第750回「コロンバス」
小津安二郎の作品と言えば誰でも畳や折りたたみ式のちゃぶ台のある日本家屋を思い浮かべるに違いない。だが本作はモダニズム建築の宝庫として知られるアメリカの地方都市コロンバスを舞台にした作品。韓国系アメリカ人のコゴナダ監督が自身の敬服する小津にオマージュを捧げた作品という。
それにしても人口4万人ほどの小さな町に銀行や図書館、新聞社、教会、病院等のモダニズム建築が立ち並ぶ図はおよそ小津作品の舞台とは異質だ。「なのになぜ小津とかかわりが?」と疑問を持つ方も多いだろう。
その答えのカギは監督の名前にある。
監督の“コゴナダ”という名前になじみがなくても、小津作品の脚本家として知られる野田高梧(のだ・こうご)にちなんだものと聞けば“コゴナダ”に合点されるだろう。同時に彼の小津への敬愛が並々ならぬものであると理解するに違いない。
アカデミアの世界で「小津に惹かれる謎、彼の映画の根底に流れる普遍性」について研究してきたコゴナダ監督は、学術的に小津作品を極めるよりも小津と同じような感性で映画を撮ったほうがより小津に近づけると考えたのかもしれない。
その思いが初長編の本作につながった。
物語はシンプルだ。建築学者の父が出張先のインディアナ州コロンバスで倒れたため、韓国に移住していた息子のジンが駆けつける。父との確執もあり早くこの町を立ち去りたいという事情のある彼が出会ったのは、逆に建築の勉強を深める夢を諦め薬物依存症の母の看病を理由にこの町に留まっている図書館員のケイシーだった。
どこまでも対照的な2人の運命が交錯し、やがてそれぞれが新しい道に向かって歩き出す。
もしかしたら3人目の主人公と言っていいほど存在感を発揮しているのが次々に登場するすばらしい建築群だ。1920年代の当時としては珍しいガラス張りの銀行があるかと思えば、左右対称のシンメトリーが多い西洋の建築物の中にあって、日本家屋のように対称的なものと非対称のものを意図的に組合せ、全体として絶妙なバランスがとれている建物にも引き付けられる。
どの建物も無言のままその場に慎ましく立っているだけなのに、何か言いたげなたたずまいを感じさせる。それは監督の間の取り方に一定のリズムがあり、観客に様々なことを考えさせるからなのだろうか。

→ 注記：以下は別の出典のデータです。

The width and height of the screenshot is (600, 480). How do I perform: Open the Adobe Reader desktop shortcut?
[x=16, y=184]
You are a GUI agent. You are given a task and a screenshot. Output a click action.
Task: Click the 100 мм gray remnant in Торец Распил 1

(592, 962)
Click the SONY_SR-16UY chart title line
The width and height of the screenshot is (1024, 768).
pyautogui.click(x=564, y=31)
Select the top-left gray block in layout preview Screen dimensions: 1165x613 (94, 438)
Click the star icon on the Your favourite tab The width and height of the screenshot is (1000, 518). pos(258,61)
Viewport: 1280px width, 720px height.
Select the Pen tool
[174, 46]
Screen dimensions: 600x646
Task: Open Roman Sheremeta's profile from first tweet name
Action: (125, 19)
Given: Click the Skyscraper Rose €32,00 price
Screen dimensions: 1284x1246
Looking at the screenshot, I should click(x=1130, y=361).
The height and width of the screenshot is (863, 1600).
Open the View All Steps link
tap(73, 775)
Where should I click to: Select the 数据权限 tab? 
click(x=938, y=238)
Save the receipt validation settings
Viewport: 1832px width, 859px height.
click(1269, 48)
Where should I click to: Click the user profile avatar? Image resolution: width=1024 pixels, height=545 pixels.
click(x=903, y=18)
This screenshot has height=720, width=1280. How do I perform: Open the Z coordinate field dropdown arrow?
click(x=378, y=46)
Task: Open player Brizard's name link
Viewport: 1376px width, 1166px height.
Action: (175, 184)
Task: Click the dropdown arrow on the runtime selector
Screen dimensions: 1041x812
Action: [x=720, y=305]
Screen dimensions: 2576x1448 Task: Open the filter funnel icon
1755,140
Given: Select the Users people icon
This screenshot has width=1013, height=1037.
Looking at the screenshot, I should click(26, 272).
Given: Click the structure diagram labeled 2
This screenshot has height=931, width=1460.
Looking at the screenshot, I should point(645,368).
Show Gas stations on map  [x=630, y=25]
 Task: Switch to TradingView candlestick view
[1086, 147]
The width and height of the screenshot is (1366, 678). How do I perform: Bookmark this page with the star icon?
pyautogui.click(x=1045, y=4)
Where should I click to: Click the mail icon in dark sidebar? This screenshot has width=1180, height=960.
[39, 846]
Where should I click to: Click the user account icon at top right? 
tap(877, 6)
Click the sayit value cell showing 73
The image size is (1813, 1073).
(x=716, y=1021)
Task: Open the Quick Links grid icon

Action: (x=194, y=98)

その一方で、偶然知り合った2人は互いに建築への関心や知識があることに気づき、散歩の最中にも建築の解説にうんちくを傾ける。そのため本来なら無機質で冷たいはずの建物から温もりまで伝わってくるのだ。カメラを通してひたすら見つめ続けるからこそ感じ取ることができる“微熱”と言ってもいい。
モダニズム建築への監督の深い愛情からもたらされた数々の映像美に触れるうちに観客は心の隅々が満たされていくように感じるかもしれない。お金でも地位でもなく美しいもの。それは小津が一貫して追い求めたテーマではなかったか。
映画の後半、コゴナダ監督は冷たい建築物に向き合い静かに涙を流す女をしっかりととらえる。
もしかしたら世界の映画人とファンをとりこにしてきた小津映画を決定づけるものは、この「美しく静かなる高揚」なのかもしれない。